*** Material provided Section Begins ***
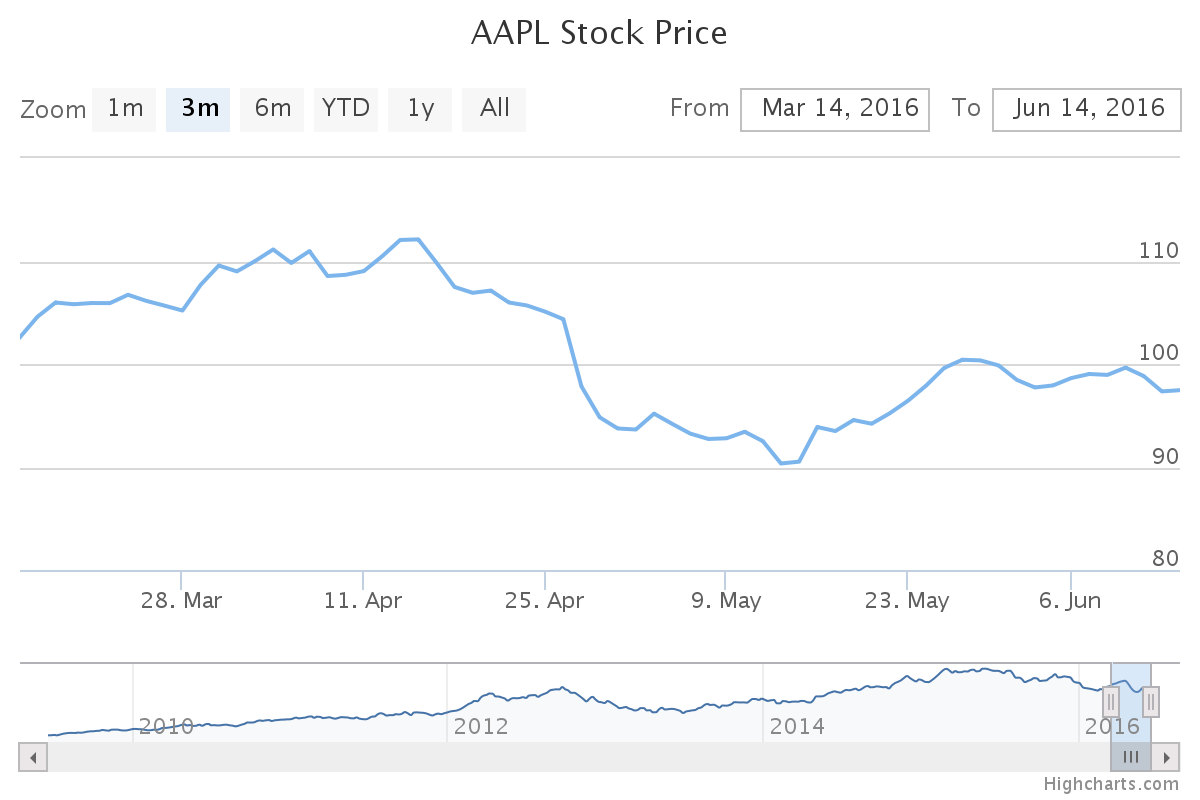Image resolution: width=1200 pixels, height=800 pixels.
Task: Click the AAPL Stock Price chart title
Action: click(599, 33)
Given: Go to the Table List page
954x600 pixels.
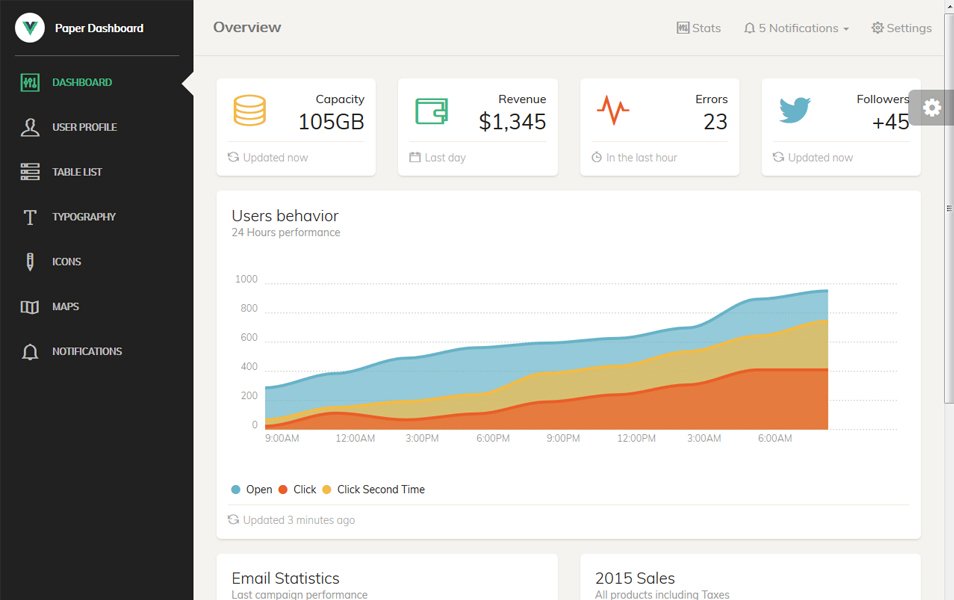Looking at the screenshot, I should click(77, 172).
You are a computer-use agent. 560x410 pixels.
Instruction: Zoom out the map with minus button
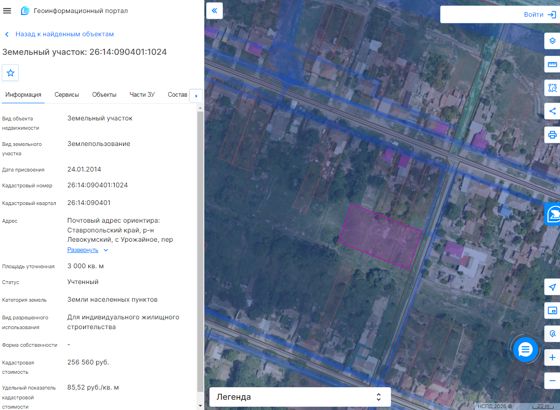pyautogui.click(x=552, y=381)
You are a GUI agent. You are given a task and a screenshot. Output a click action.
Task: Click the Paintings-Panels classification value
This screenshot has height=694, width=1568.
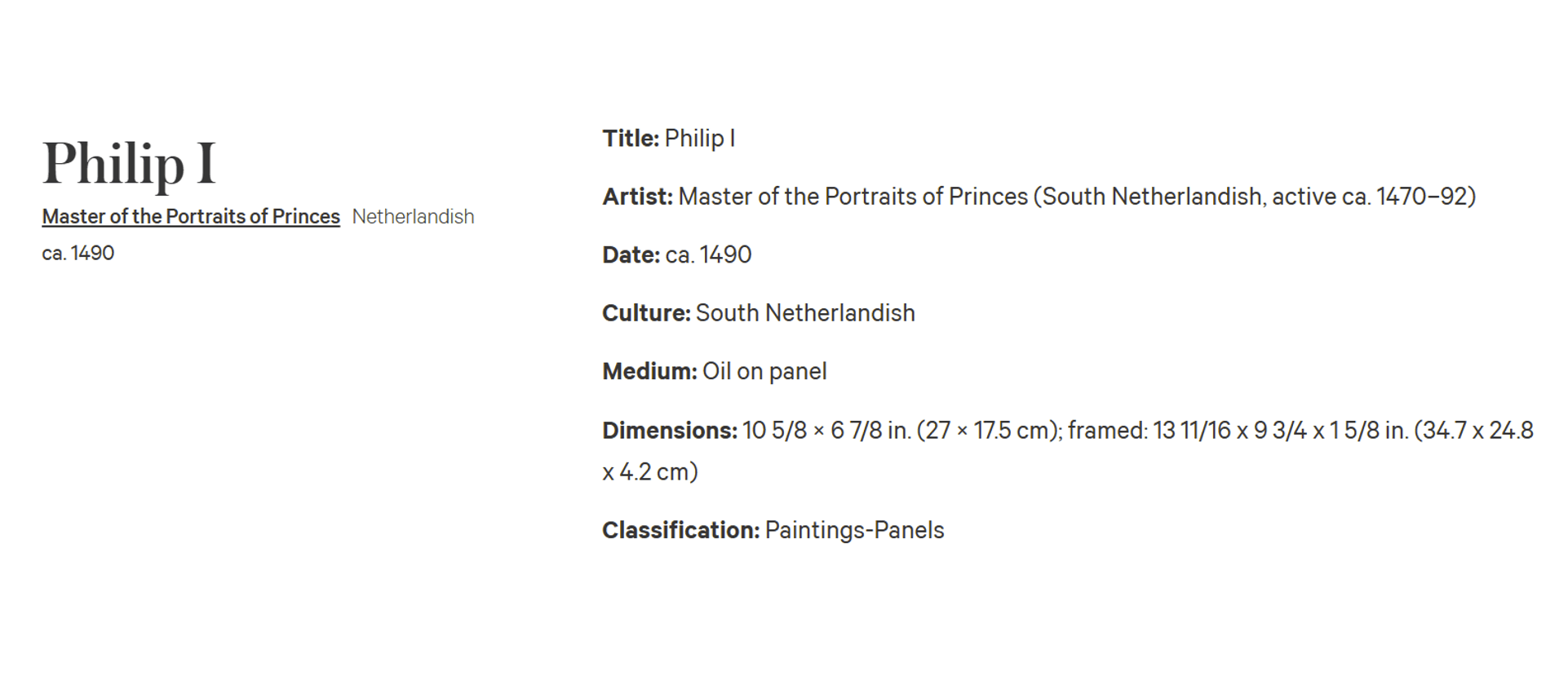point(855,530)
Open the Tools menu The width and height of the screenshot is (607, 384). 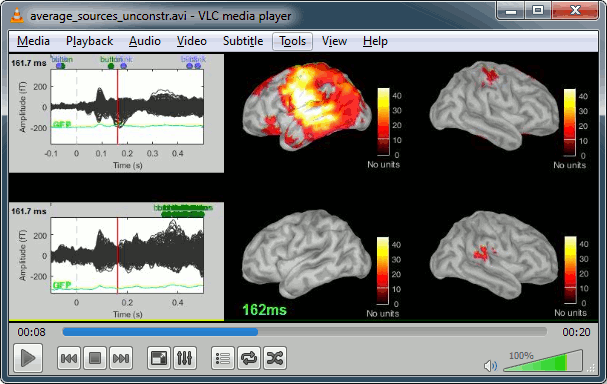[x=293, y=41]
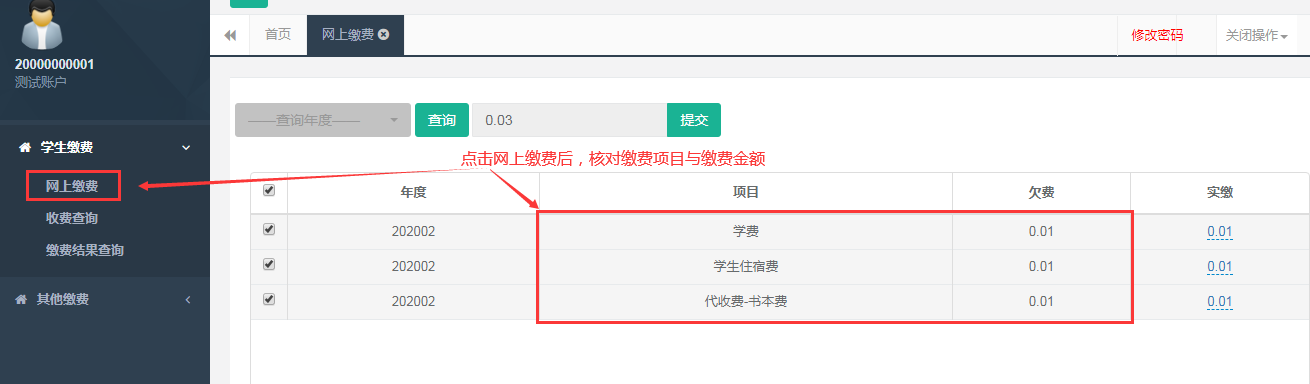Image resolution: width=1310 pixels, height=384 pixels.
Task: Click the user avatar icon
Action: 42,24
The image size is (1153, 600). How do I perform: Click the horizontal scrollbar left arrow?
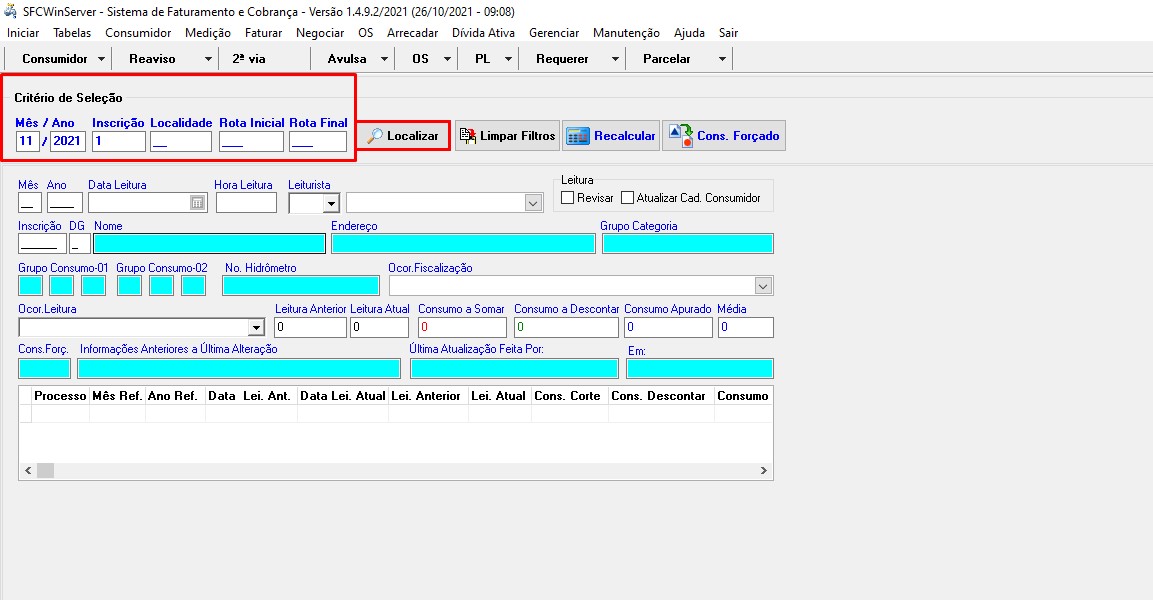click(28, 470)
*** Material provided Section Ends ***
§ Directions
What lines above contain "agent"? Copy them out.

§ Result of this exercise
You are a computer-use agent. 560x410 pixels.
You are a GUI agent. You are given a task and a screenshot. Output a click action.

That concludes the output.